Ce film est un tombeau, au sens du Tombeau d’Alexandre de Chris Marker, une lettre personnelle, une adresse directe à une personne disparue. Une façon de lui rendre hommage et en même temps de faire retour sur sa vie, sa carrière, ses succès et ses échecs.

Paul Filippi s’adresse donc personnellement à Falconetti – elle a elle-même gommé son prénom – la grande actrice qui triomphait sur toutes les scènes de théâtre parisiennes au début du XX° siècle. Mais c’est grâce au cinéma qu’elle passa à la postérité. Repérée par Carl Dreyer, elle devint une véritable icone dans le rôle-titre du chef-d’œuvre du cinéaste danois, La Passion de Jeanne D’Arc. Et le film de Filippi devient du coup un hommage à Dreyer. Et au cinéma dans son ensemble.

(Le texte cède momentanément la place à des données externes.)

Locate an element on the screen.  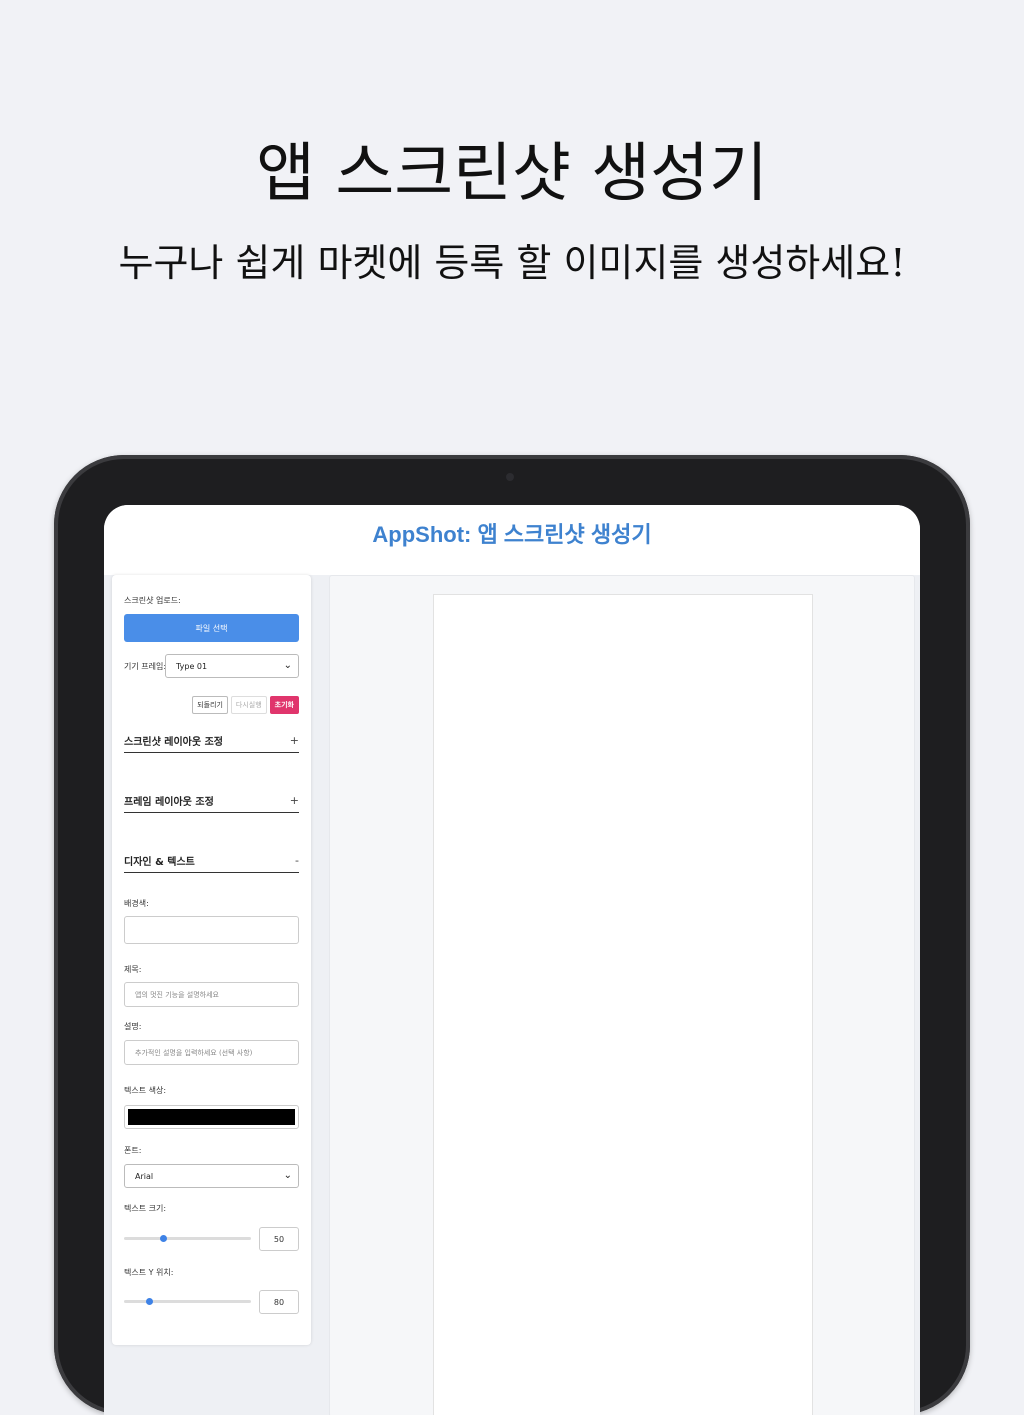
text-size-input: 50 is located at coordinates (279, 1239).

Le film est construit essentiellement avec des archives d’époque où nous pouvons découvrir l’actrice du temps de sa gloire, sur les scènes de théâtre, saluant son public, ou dans la vie mondaine du Paris des années folles, à la terrasse des cafés sur les Champs-Elysées ou dans les réceptions chez ses riches admirateurs. Mais il ne s’agit là, au fond, que d’une réalité qui reste anecdotique. Ce qui importe pour le cinéaste qui se penche aujourd’hui sur cette carrière, c’est son rôle dans le film de Dreyer.

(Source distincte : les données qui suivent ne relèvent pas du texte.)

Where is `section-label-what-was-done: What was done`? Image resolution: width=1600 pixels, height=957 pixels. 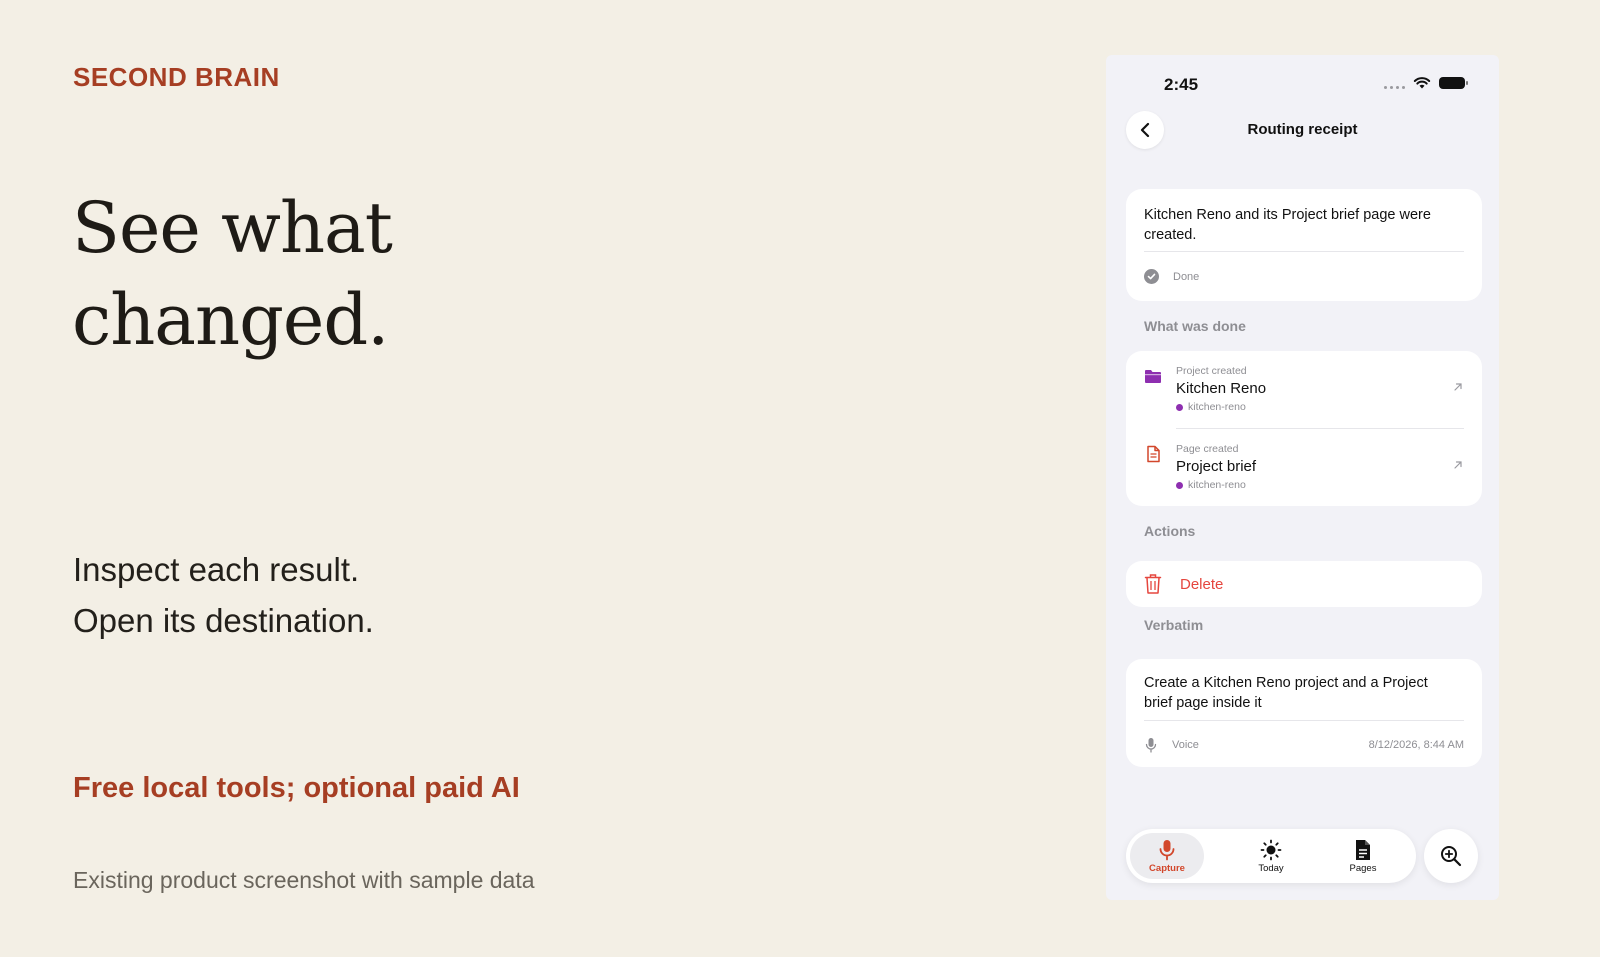 section-label-what-was-done: What was done is located at coordinates (1195, 326).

Filippi a retrouvé un entretien avec Dreyer où il raconte sa rencontre avec Faconetti. Il la repère au théâtre alors qu’il cherche qui pourra tenir le rôle de sa Jeanne d’Arc. Il sent immédiatement que derrière la façade de la diva, il y a un être en souffrance. Et c’est cette profondeur de l’actrice qu’il saura exploiter à merveille.

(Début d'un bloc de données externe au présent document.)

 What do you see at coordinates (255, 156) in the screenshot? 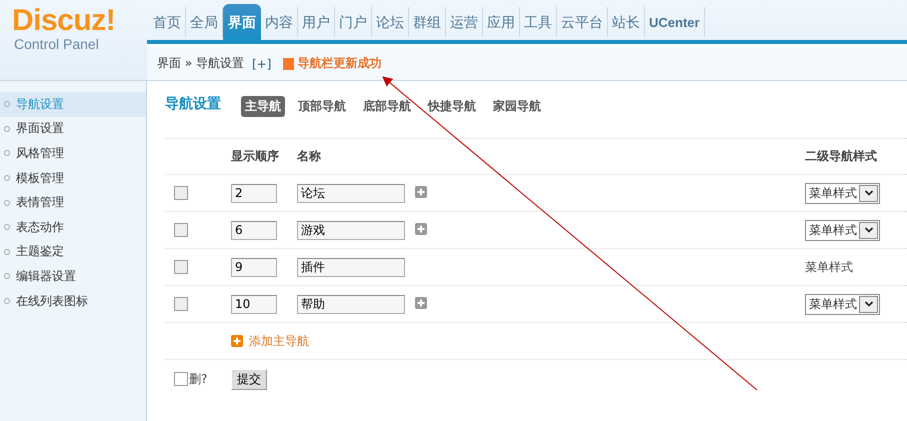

Dreyer raconte comment il fait entrer Falconetti dans le personnage de Jeanne D’Arc, lui demandant d’être sur le plateau de tournage très tôt le matin et la faisant attendre jusqu’à 6 heure du soir pour tourner un plan. Il y a bien sûr une relation particulière entre le metteur en scène et son actrice. C’est peut-être dans cette relation que réside l’explication de la réussite exceptionnelle du film. Filippi en fait une démonstration saisissante, en multipliant les extraits du film qui sont des gros plans du visage de Jeanne. Un filmage de son visage qui rendra l’actrice immortelle.

Filippi évoque la vie de Falconetti, ses relations avec ses parents – son père tyrannique et brutal. Il rencontre sa fille, une fille qu’elle n’a pas élevée -elle l’a confiée très vite à sa grand-mère. Il entre rapidement dans ses histoires de cœur, sa relation avec les hommes. Une vie tumultueuse à ce niveau. Et il insiste sur sa passion du théâtre et son besoin de succès. La fin de sa vie sera peu glorieuse. Son décès à Buenos Aires restera mystérieux. Même pour sa fille.

Si le tombeau est d’abord un genre littéraire et poétique (Mallarmé) ; Chris Marker en fit un genre cinématographique un peu tombé dans l’oubli. Avec Falconetti et son commentaire littéraire écrit en première personne, Filippi en reprend avec brio le flambeau.